An object that is falling through the
atmosphere
is subjected to two external
forces.
The first force is the gravitational force, expressed as the
weight
of the object, and the second force is the aerodynamic
drag
of the object. The
weight equation
defines the weight W to be
equal to the mass m
of the object times the gravitational acceleration
g:
W = m * g
the value of g is 9.8 meters per square second on the
surface of the earth. The gravitational acceleration decreases with
the square of the distance from the center of the earth.

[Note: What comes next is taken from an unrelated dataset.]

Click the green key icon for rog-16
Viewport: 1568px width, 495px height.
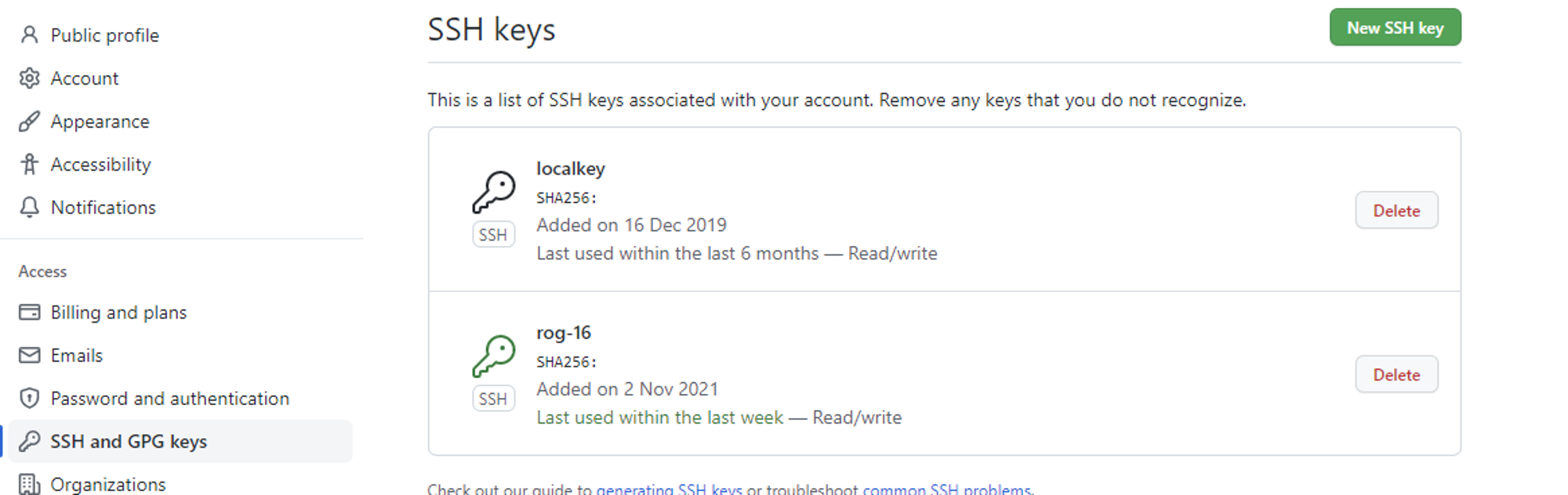(x=494, y=356)
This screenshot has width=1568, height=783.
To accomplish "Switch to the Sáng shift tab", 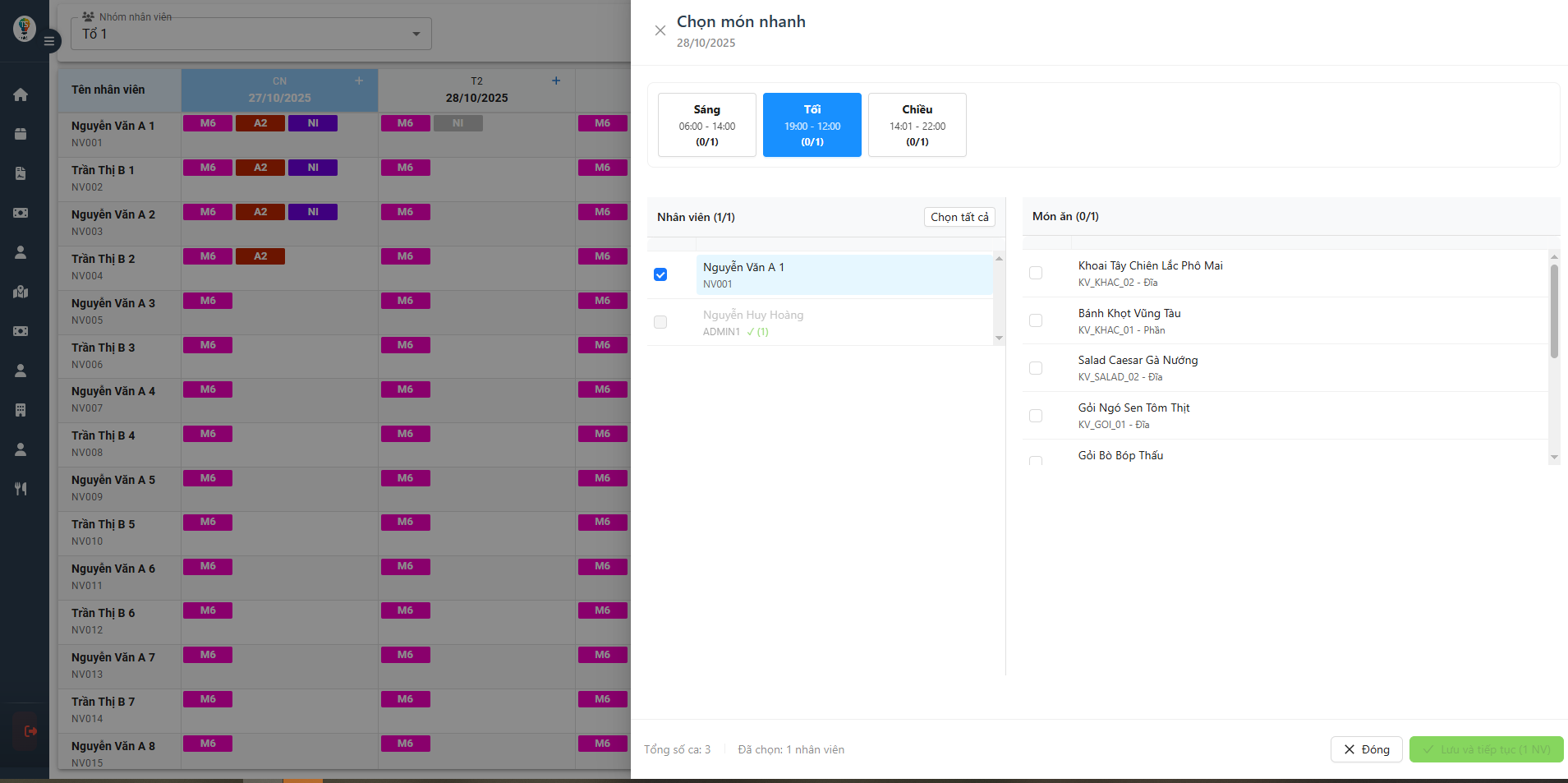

But for most practical problems in the atmosphere, we can assume this
factor is constant. If the object were falling in a vacuum,
this would be the only
force
acting on the object. But in the atmosphere, the motion of a falling
object is opposed by the aerodynamic
drag.
The
drag equation
tells us that drag D is equal to a
drag coefficient Cd
times one half the air density r
times the
velocity V
squared times a reference
area A
on which the drag coefficient is based:
On the figure at the top, the density is expressed by the Greek symbol
"rho". The symbol looks like a script "p". This is the standard symbol used by
aeronautical engineers. We are using "r" in the text for ease of translation
by interpretive software.
D = Cd * .5 * r * V^2 * A
The motion of any moving object can be described by Newton's
second law
of motion, force F equals mass m
times acceleration a:
F = m * a
We can do a little algebra and solve for the
acceleration of the object in terms of the net external
force and the mass of the object:
a = F / m
Weight and drag are forces which are
vector quantities.
The net external force is then equal to the
difference
of the weight and the drag forces:
F = W - D
The acceleration of the object then becomes:
a = (W - D) / m
The drag force depends on the square of the velocity.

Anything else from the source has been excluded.